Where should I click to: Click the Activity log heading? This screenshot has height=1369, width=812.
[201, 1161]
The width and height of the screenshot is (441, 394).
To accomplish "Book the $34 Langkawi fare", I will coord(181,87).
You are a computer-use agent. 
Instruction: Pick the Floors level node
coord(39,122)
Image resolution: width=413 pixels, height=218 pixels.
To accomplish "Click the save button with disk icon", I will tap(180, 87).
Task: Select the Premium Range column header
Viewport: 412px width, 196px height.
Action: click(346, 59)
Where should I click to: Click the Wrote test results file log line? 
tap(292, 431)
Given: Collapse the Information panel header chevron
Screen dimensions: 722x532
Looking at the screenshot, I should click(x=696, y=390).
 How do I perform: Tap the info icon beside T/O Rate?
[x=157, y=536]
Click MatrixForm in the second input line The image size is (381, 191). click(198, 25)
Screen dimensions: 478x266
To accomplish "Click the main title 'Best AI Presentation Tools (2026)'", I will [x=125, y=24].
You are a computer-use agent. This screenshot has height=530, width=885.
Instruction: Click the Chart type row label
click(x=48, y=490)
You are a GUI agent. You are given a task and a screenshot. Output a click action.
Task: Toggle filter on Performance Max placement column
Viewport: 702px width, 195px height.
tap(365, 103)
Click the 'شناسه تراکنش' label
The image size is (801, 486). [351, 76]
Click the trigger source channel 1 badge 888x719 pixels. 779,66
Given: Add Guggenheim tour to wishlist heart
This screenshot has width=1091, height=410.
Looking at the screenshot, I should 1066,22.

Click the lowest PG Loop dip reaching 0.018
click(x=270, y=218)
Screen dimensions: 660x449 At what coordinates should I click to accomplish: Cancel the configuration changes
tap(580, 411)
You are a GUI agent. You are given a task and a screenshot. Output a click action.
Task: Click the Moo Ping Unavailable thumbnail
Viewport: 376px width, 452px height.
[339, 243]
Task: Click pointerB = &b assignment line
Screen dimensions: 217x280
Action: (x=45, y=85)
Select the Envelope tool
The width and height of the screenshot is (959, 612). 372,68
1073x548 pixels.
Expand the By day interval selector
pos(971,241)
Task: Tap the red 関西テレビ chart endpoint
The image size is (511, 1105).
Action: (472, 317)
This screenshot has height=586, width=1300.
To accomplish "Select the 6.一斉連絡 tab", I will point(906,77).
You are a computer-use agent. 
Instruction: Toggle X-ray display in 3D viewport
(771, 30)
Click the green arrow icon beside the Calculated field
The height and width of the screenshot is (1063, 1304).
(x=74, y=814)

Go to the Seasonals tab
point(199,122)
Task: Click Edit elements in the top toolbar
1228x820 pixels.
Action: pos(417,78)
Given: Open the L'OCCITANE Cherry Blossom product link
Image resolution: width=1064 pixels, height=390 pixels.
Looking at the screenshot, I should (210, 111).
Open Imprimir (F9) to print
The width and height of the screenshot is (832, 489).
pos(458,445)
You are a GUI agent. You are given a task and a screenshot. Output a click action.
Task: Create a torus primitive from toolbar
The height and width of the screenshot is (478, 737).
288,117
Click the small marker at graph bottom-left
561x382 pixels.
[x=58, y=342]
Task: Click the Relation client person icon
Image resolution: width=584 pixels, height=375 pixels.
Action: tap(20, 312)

**WORK INSTRUCTIONS**
Copy out precisely those lines which run from the one containing "Image resolution: width=1064" to the end of the material.

**WRITTEN SOLUTION**
Image resolution: width=1064 pixels, height=390 pixels.
Looking at the screenshot, I should (210, 111).
Open Imprimir (F9) to print
The width and height of the screenshot is (832, 489).
pos(458,445)
You are a GUI agent. You are given a task and a screenshot. Output a click action.
Task: Create a torus primitive from toolbar
The height and width of the screenshot is (478, 737).
288,117
Click the small marker at graph bottom-left
561x382 pixels.
[x=58, y=342]
Task: Click the Relation client person icon
Image resolution: width=584 pixels, height=375 pixels.
Action: tap(20, 312)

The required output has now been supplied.